Content starts
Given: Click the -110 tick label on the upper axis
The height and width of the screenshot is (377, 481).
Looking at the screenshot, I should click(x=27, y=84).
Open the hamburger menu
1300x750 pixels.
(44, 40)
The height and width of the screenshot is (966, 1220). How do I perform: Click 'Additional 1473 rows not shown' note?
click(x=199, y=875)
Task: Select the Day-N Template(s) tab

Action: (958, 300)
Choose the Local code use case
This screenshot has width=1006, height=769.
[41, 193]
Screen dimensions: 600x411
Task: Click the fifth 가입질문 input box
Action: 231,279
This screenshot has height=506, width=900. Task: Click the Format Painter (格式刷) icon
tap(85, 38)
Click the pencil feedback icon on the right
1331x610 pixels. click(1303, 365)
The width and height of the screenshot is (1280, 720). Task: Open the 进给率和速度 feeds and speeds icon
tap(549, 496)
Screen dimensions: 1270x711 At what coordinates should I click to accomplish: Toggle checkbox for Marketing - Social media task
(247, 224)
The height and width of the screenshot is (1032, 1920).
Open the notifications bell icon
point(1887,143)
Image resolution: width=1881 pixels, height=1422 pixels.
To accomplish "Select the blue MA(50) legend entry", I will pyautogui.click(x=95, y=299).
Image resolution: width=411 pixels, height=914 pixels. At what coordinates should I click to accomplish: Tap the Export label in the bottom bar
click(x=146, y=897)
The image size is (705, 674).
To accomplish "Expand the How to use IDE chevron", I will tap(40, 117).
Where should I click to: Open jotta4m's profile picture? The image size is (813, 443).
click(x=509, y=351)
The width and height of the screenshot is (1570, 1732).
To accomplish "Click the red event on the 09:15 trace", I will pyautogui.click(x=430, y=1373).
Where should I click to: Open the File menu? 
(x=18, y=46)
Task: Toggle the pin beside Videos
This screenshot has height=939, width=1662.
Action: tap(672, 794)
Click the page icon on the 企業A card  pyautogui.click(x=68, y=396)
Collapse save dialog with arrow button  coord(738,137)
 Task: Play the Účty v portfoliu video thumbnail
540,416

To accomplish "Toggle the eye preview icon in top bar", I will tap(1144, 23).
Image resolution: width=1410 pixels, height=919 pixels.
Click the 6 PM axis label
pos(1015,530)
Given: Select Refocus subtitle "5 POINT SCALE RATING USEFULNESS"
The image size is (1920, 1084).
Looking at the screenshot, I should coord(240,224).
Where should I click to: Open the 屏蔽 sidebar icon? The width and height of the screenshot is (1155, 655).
Content ends
EXERCISE AIM: Transcribe every entry exactly, omitting nothing.

SOLUTION FOR THIS EXERCISE:
Given: Click the -110 tick label on the upper axis
The height and width of the screenshot is (377, 481).
Looking at the screenshot, I should click(x=27, y=84).
Open the hamburger menu
1300x750 pixels.
(44, 40)
The height and width of the screenshot is (966, 1220). How do I perform: Click 'Additional 1473 rows not shown' note?
click(x=199, y=875)
Task: Select the Day-N Template(s) tab

Action: (958, 300)
Choose the Local code use case
This screenshot has width=1006, height=769.
[41, 193]
Screen dimensions: 600x411
Task: Click the fifth 가입질문 input box
Action: 231,279
This screenshot has height=506, width=900. Task: Click the Format Painter (格式刷) icon
tap(85, 38)
Click the pencil feedback icon on the right
1331x610 pixels. click(1303, 365)
The width and height of the screenshot is (1280, 720). Task: Open the 进给率和速度 feeds and speeds icon
tap(549, 496)
Screen dimensions: 1270x711 At what coordinates should I click to accomplish: Toggle checkbox for Marketing - Social media task
(247, 224)
The height and width of the screenshot is (1032, 1920).
Open the notifications bell icon
point(1887,143)
Image resolution: width=1881 pixels, height=1422 pixels.
To accomplish "Select the blue MA(50) legend entry", I will pyautogui.click(x=95, y=299).
Image resolution: width=411 pixels, height=914 pixels. At what coordinates should I click to accomplish: Tap the Export label in the bottom bar
click(x=146, y=897)
The image size is (705, 674).
To accomplish "Expand the How to use IDE chevron", I will tap(40, 117).
Where should I click to: Open jotta4m's profile picture? The image size is (813, 443).
click(x=509, y=351)
The width and height of the screenshot is (1570, 1732).
To accomplish "Click the red event on the 09:15 trace", I will pyautogui.click(x=430, y=1373).
Where should I click to: Open the File menu? 
(x=18, y=46)
Task: Toggle the pin beside Videos
This screenshot has height=939, width=1662.
Action: tap(672, 794)
Click the page icon on the 企業A card  pyautogui.click(x=68, y=396)
Collapse save dialog with arrow button  coord(738,137)
 Task: Play the Účty v portfoliu video thumbnail
540,416

To accomplish "Toggle the eye preview icon in top bar", I will tap(1144, 23).
Image resolution: width=1410 pixels, height=919 pixels.
Click the 6 PM axis label
pos(1015,530)
Given: Select Refocus subtitle "5 POINT SCALE RATING USEFULNESS"
The image size is (1920, 1084).
Looking at the screenshot, I should coord(240,224).
Where should I click to: Open the 屏蔽 sidebar icon? The width and height of the screenshot is (1155, 655).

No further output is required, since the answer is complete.